# Exercise brief:
What are the lines from the one with "The image size is (1080, 804)." through the end of the records below, written out exactly and without the pictures?

# Records:
::::

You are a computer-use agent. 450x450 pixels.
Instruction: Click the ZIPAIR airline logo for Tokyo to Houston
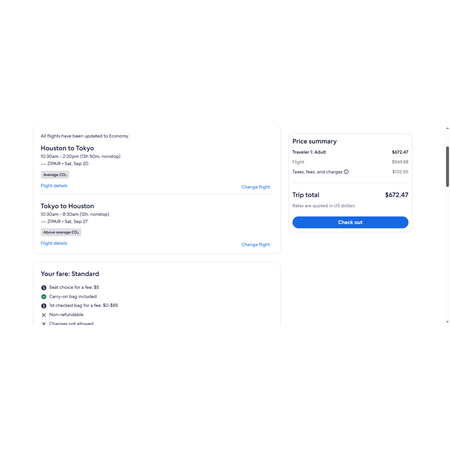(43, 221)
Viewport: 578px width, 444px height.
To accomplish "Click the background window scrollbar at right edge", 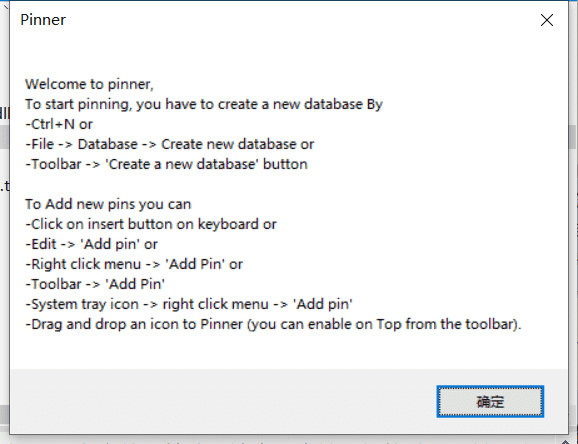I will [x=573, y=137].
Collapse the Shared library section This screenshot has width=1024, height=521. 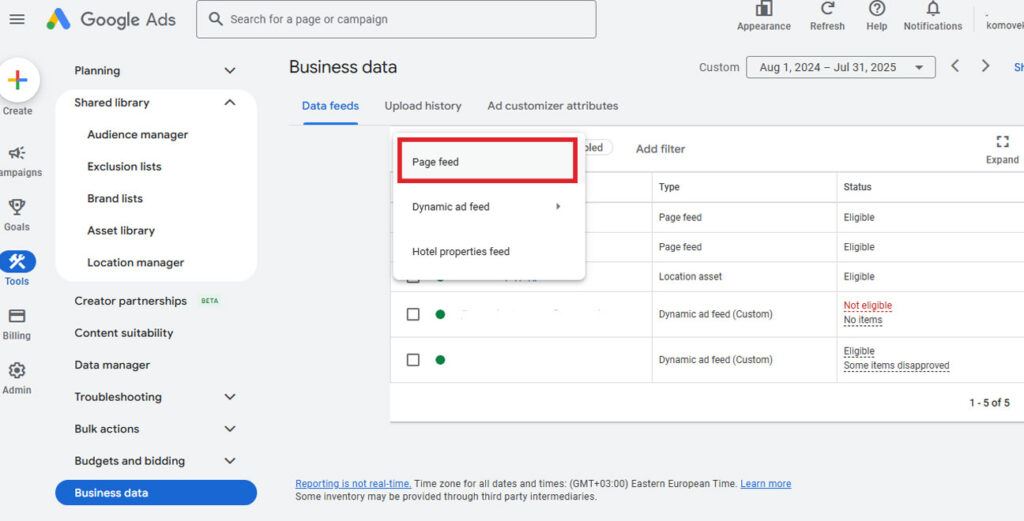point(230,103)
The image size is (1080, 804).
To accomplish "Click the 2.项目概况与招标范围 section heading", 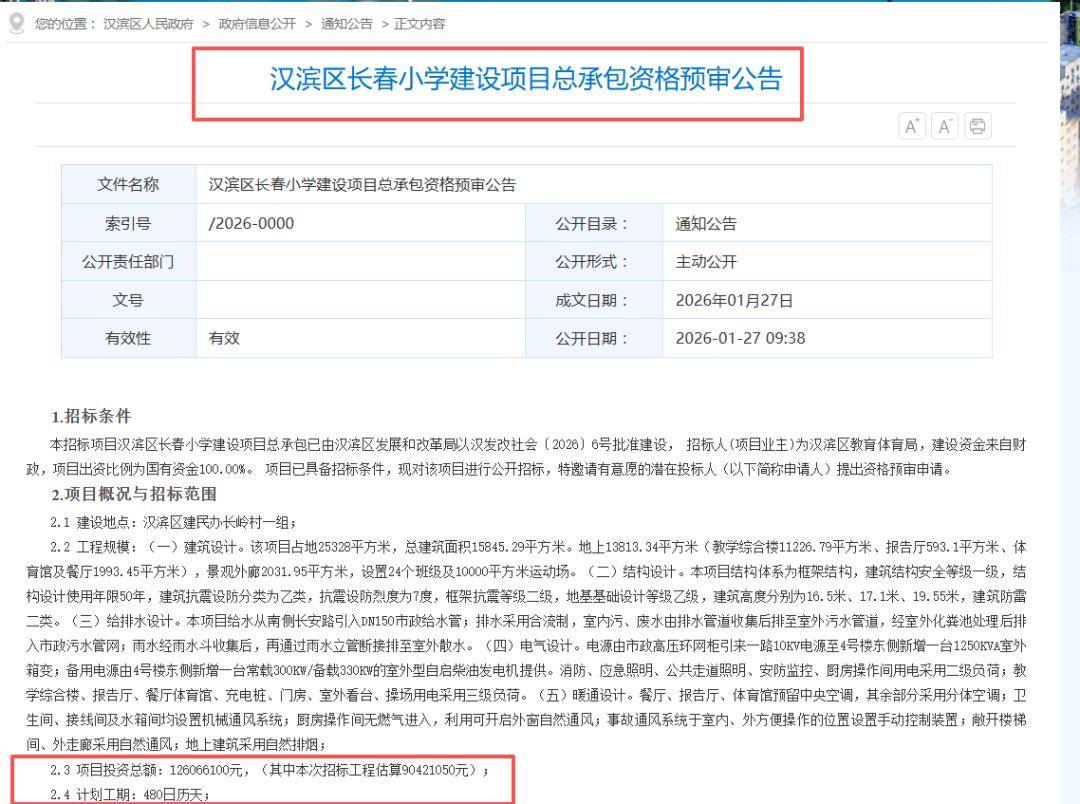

::::

# Reply to the task:
The image size is (1080, 804).
To accomplish "Click the 2.项目概况与招标范围 section heading", 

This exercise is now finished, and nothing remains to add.